Speculative Design as Research Method

conceptual design to push the boundaries of convention by exploring blue sky future concepts, and innovative ideas. It is the exploration and experimentation of form, function, materiality, and biomanufacturing to communicate abstract ideas through design.

design fiction to explore the use of artifacts designed for a near or far future fictional scenarios and story-telling to provoke discussions about potential of emerging technologies and the future of mankind.

Conceptual Design/ Project Phases

  • Concept_ In this phase the team creates a near future design solution to a design problem. We ideate a concept by researching the most relevant biological references, understanding the latest in biotechnology, and by finding alternative applications of emergent technologies to our concept. AI can be employed to help cataloging and synthesizing research papers and scientific references.

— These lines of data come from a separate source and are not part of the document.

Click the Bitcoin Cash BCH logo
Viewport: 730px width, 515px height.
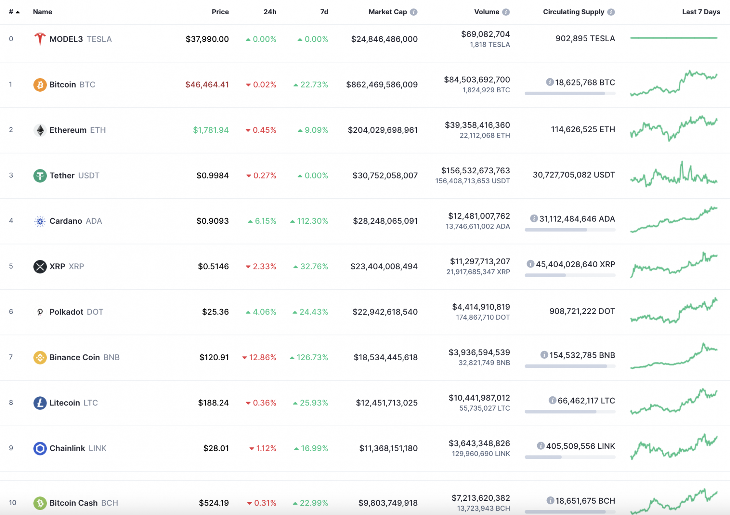coord(40,503)
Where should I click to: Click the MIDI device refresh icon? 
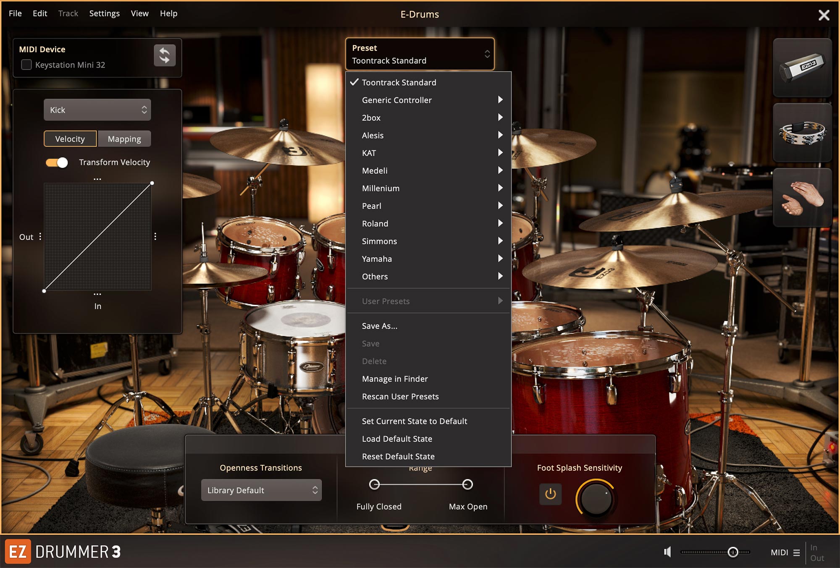click(164, 55)
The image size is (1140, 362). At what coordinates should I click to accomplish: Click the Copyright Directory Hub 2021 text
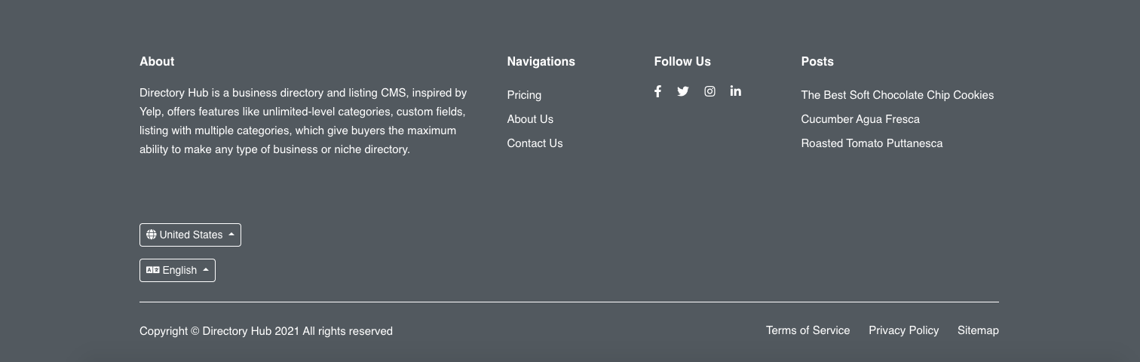coord(266,331)
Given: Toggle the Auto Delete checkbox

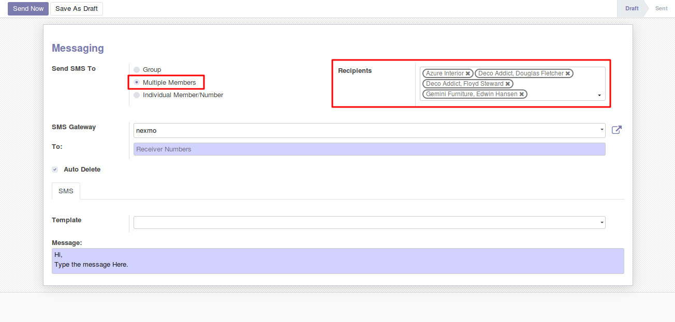Looking at the screenshot, I should pyautogui.click(x=55, y=170).
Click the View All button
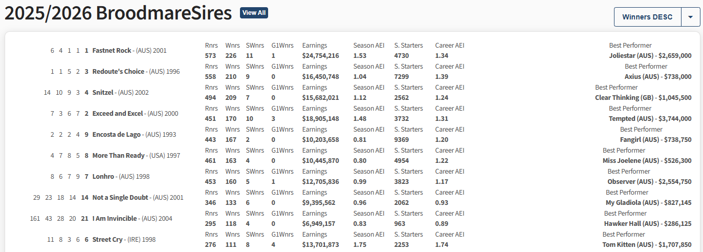 [x=254, y=13]
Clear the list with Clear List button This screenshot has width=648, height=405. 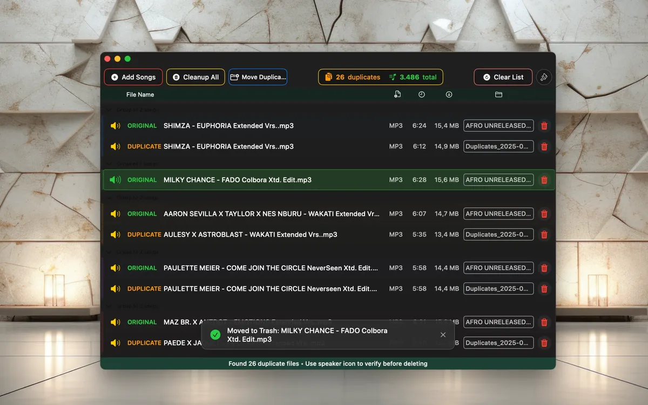point(503,77)
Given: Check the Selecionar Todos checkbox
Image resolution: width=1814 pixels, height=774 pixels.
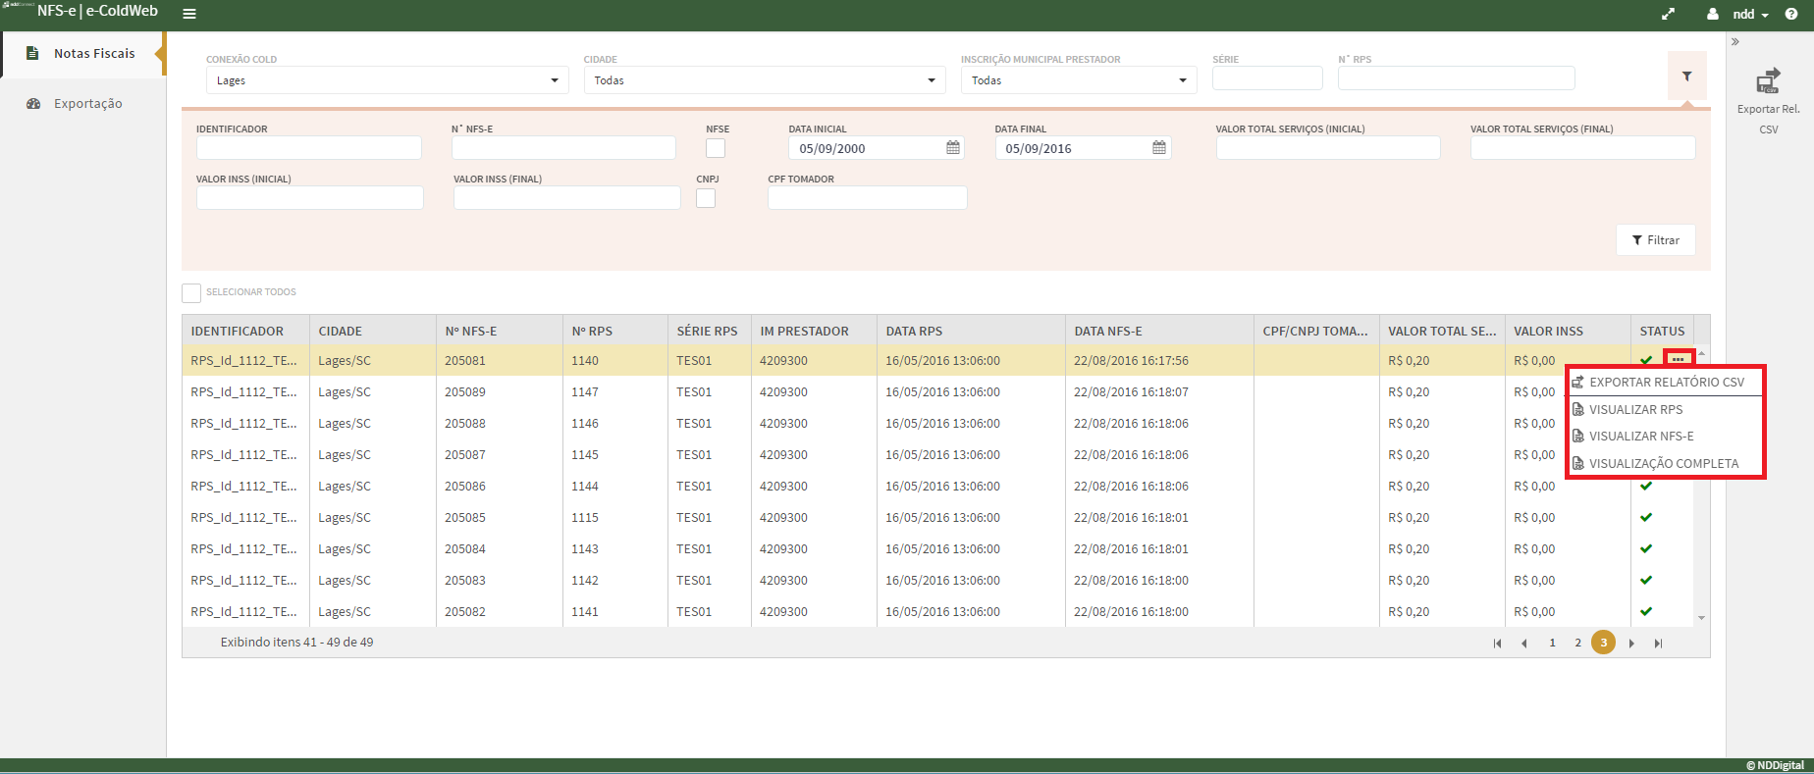Looking at the screenshot, I should click(191, 292).
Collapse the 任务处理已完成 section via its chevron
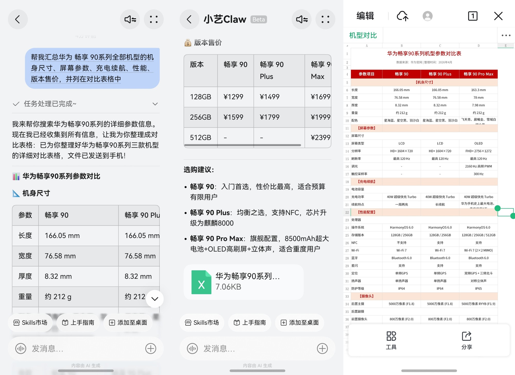This screenshot has height=375, width=515. pyautogui.click(x=155, y=104)
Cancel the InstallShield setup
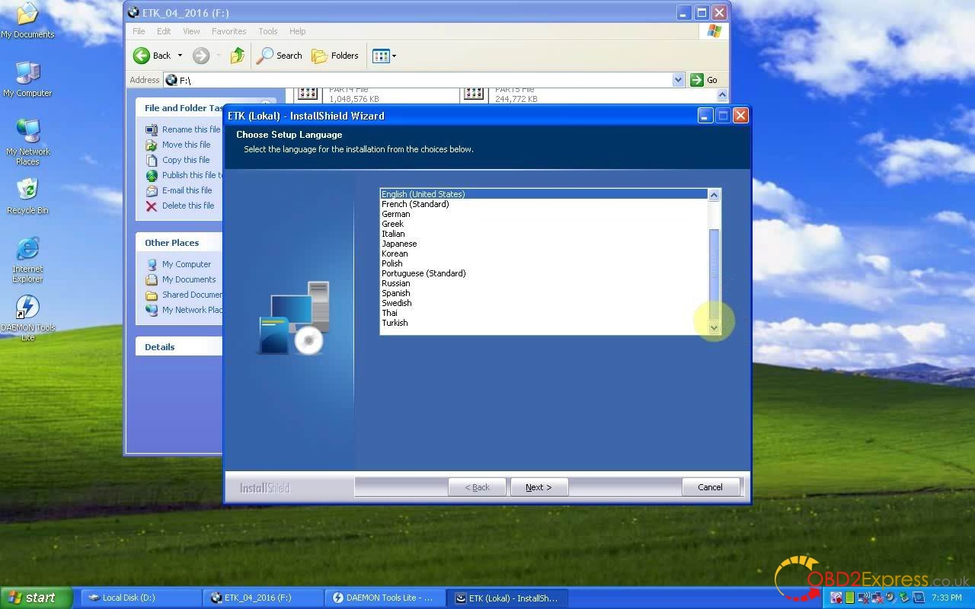This screenshot has width=975, height=609. (x=710, y=487)
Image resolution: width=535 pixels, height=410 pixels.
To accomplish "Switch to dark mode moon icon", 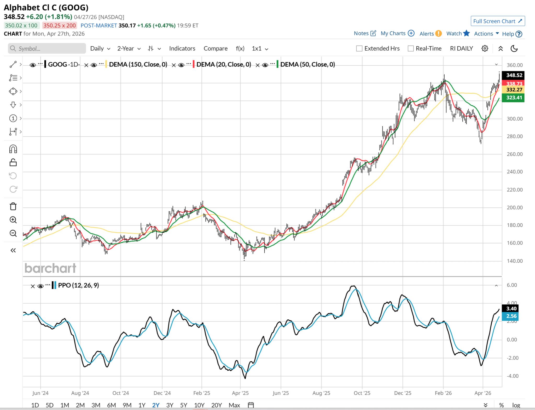I will coord(514,49).
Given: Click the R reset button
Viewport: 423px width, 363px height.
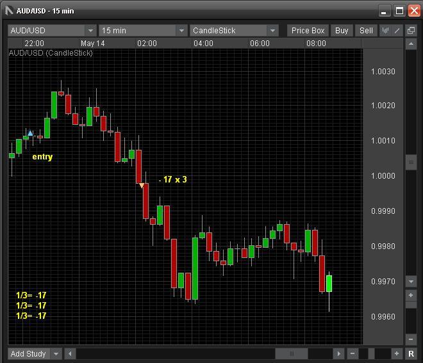Looking at the screenshot, I should click(x=411, y=353).
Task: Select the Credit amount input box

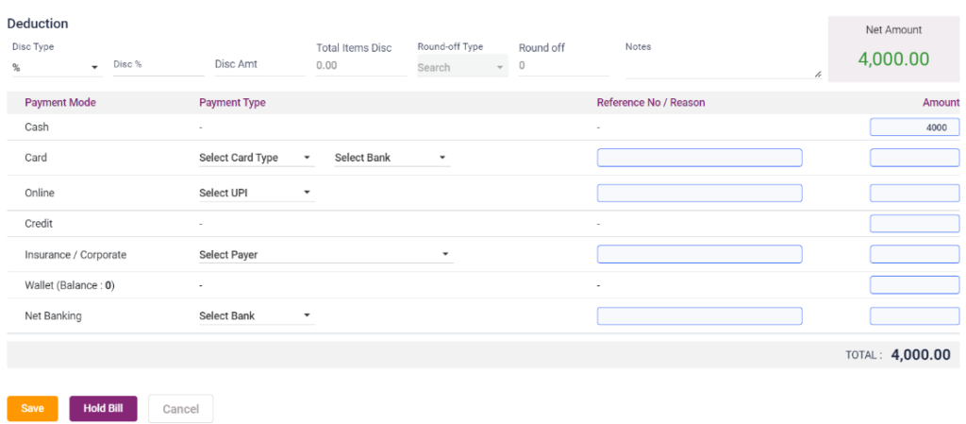Action: point(913,224)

    The deliverable at the end of this phase is a diegetic prototype by means of 3D printing to serve the function of communicating the concept to the larger public.

  • Digital Proof-of-Principle_ In this phase the team collaborates with experts from the life sciences and computer sciences to investigate how to build and test the concept in simulation. By using computation and biological algorithms to test feasibility and growth, the team can theoretically demonstrate how the concept functions in silico which allows to run multiple scenarios and reduce the elements of time, risk, and cost associated with wet labs. AI will be integrated in the process to support the team to take the first iterations of the design (BioGana concept) to a more minimal and efficient system (BioKana concept).

    This phase will see the creation of a digital wet lab to guide the transition fromexperimentation insilicotophysical experimentation. The deliverable at the end of this phase is a digital proof-of-principle (PoP).

  • Proof-of-Concept_ In this phase the team and collaborators will use the BioKanaconcept produced in phase 2 and the information gathered to “grow” the samples, components and eventually a full concept by means of 3D bioprinting and self-assembly.